Roger Montti

DuckDuckGo Smarter Encryption Enforces HTTPS Routing


DuckDuckGo announced Smarter Encryption, an effort to restrict users to HTTPS connections. The system uses a whitelist of encrypted sites in order to route users to the encrypted versions of those URLs.

What is DuckDuckGo Smarter Encryption

Smarter Encryption is essentially a white list of websites that are verified to be secure. A white list is the opposite of a black list. So rather than creating a list of sites to exclude (black list), Duck Duck Go is using the white list approach of creating a list of approved sites to include.
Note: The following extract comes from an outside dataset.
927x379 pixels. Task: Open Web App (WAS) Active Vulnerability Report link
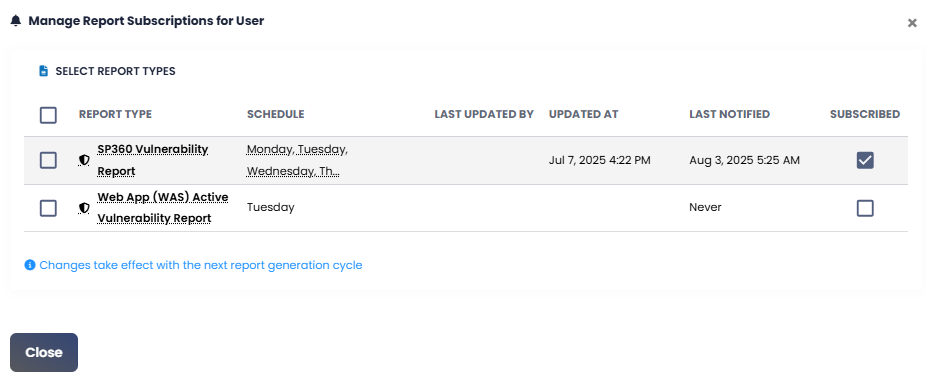coord(163,208)
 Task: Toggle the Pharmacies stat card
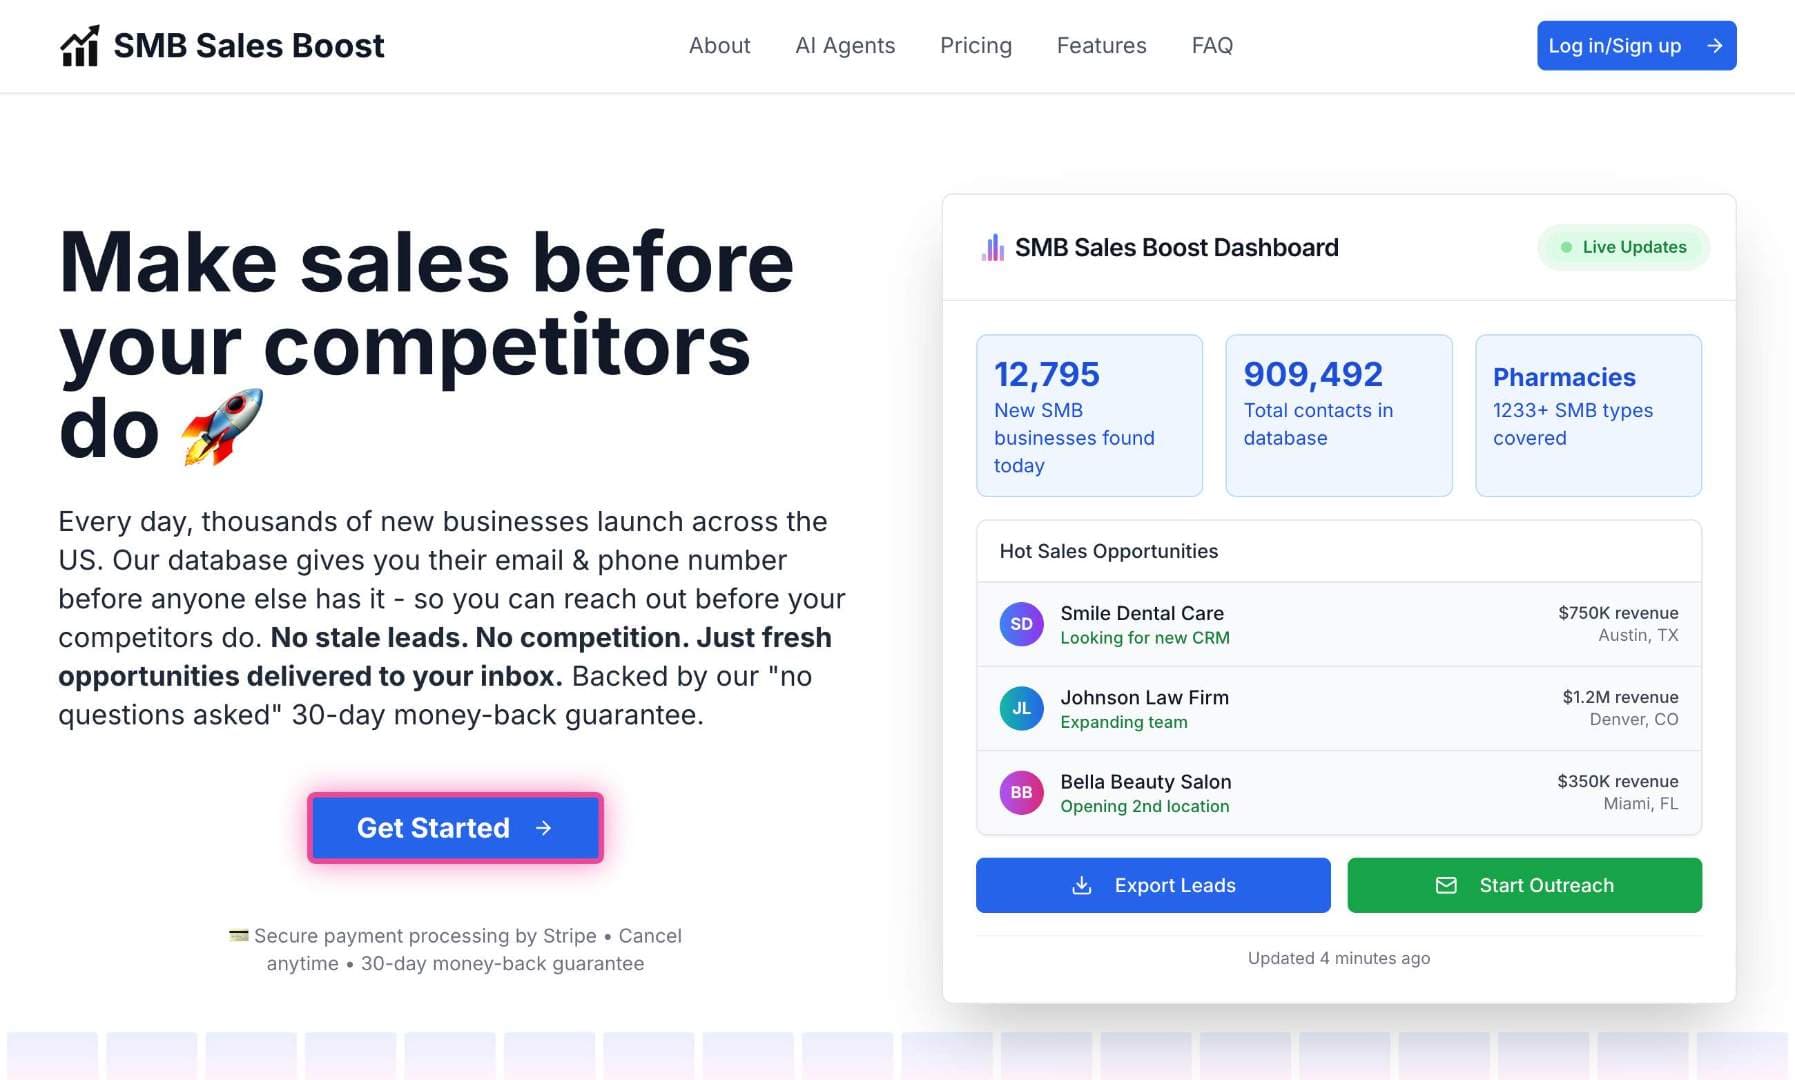pyautogui.click(x=1588, y=414)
This is how Duck Duck Go described their white list:

“At the center of DuckDuckGo Smarter Encryption is a large list of websites that we know have encrypted (HTTPS) versions of their websites, which we use to ensure that you only interact with these encrypted versions.”

This is a method for ensuring that users are on the secure HTTPS protocol when it is available.
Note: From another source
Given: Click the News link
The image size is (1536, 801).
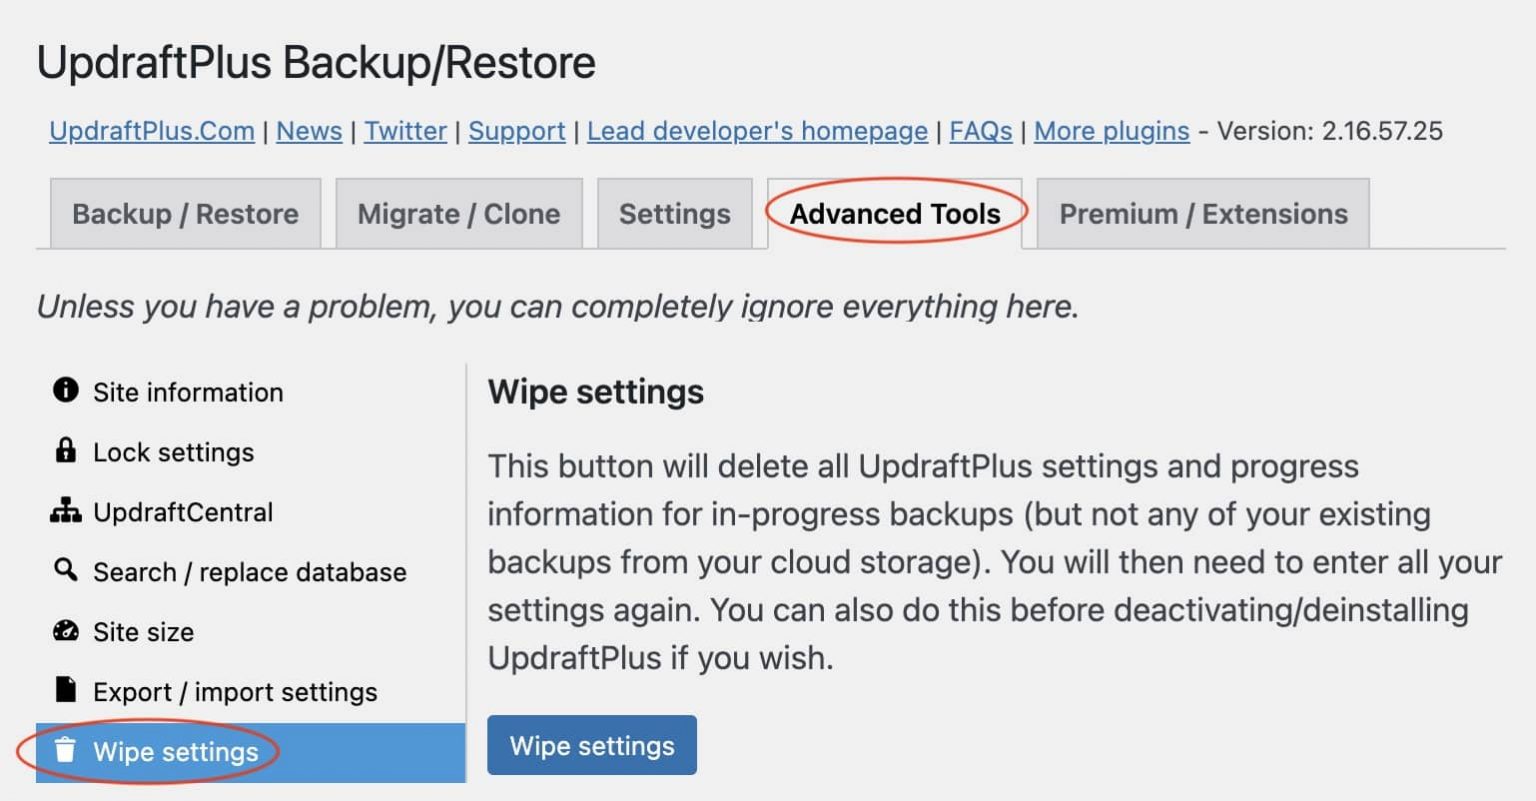Looking at the screenshot, I should pos(309,131).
How is the Smarter Encryption List Created?

Duck Duck Go crawls the Internet and notes which sites are or are not encrypted. Duck Duck Go checks websites that serve both an insecure HTTP and a secure HTTPS version to verify if the URL upgrades to HTTPS.

Duck Duck Go tests URLs across the site to ensure that the site is indeed secure and that it is not serving mixed secure/insecure content. Sites that serve insecure content will not be allowed into the list of secure sites.
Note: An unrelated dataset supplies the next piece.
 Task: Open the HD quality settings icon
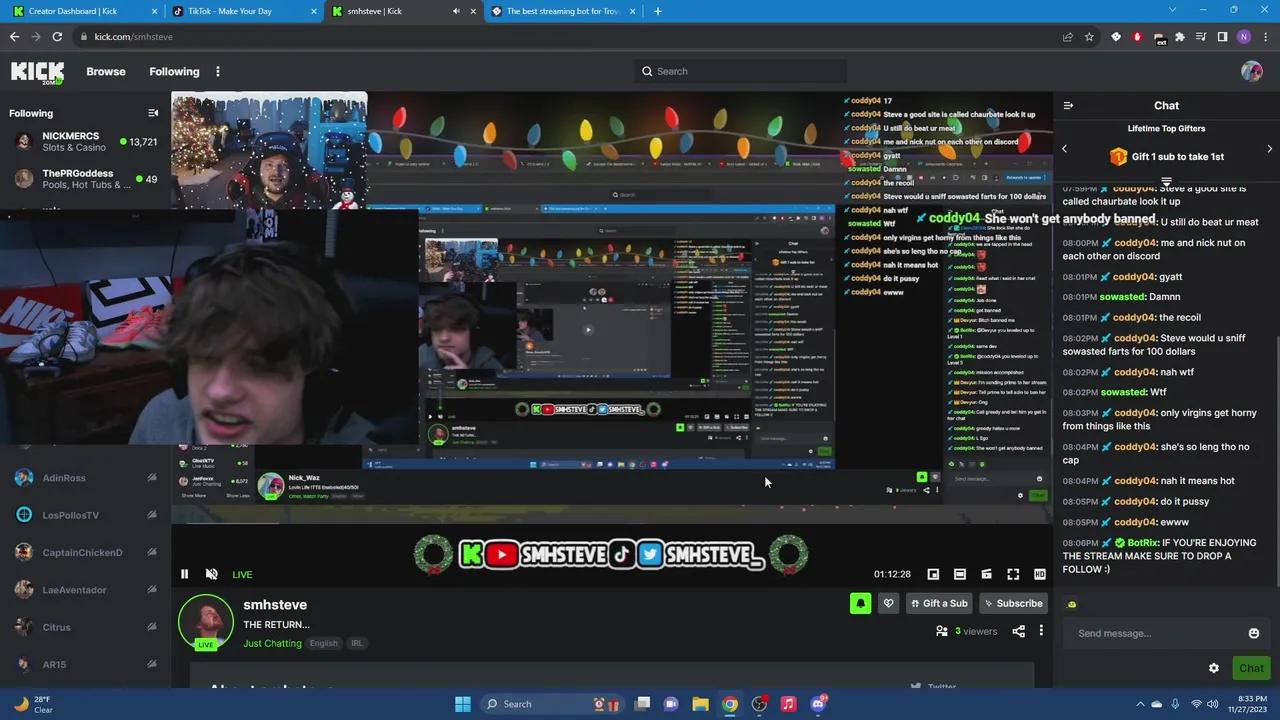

Smarter Encryption Actively Routes Traffic

DDG Smarter Encryption will automatically route users to secure versions of web pages for sites that are on the white list and serve both secure and insecure versions.

Normally, when someone creates a link using an insecure HTTP protocol when linking to an HTTPS site, the website host will redirect the user to the secure HTTPS version. According to Duck Duck Go, this causes some information to leak through.

DDG Smarter Encryption will proactively upgrade HTTP links to existing HTTPS URLs if a user clicks an insecure version of a URL to a secure site. This is just for HTTPS websites.

This is how Duck Duck Go explains it:

“…many websites offer both an encrypted (HTTPS) and an unencrypted (HTTP) version of their website, but unfortunately do not route you their encrypted version automatically. …even if a website offers HTTPS and does automatically navigate you there when you go to one of their web addresses, that first attempt you make is still unencrypted, leaking your browsing behavior.

…DuckDuckGo Smarter Encryption takes care of this scenario too (for websites on our list) by adding an ‘s’ to unencrypted http:// web addresses, making them https:// web addresses and therefore encrypted.”

Pinterest is Using Smarter Encryption

This feature isn’t just for Duck Duck Go users. Smarter Encryption is open sourced and any site or service is free to use it. Pinterest is now using it to send users to HTTPS versions of sites when they exist.

Takeaway

Publishing content on an insecure protocol will increasingly result in less and less traffic. Google is giving a ranking boost to secure sites. Chrome will soon begin discouraging visits to insecure websites.

Now, through the use of Smarter Encryption, users of Duck Duck Go and Pinterest an increasing number of users may become more aware of the importance of a secure browsing environment.

It used to be that secure protocols were just for eCommerce sites that processed sensitive information like credit cards and addresses. That’s no longer true.

Insecure websites may increasingly see their web traffic diminish as Chrome actively discourages visits to those sites and Smarter Encryption helps create a negative perception of insecure websites.

There are no longer valid excuses for publishing content on insecure protocols.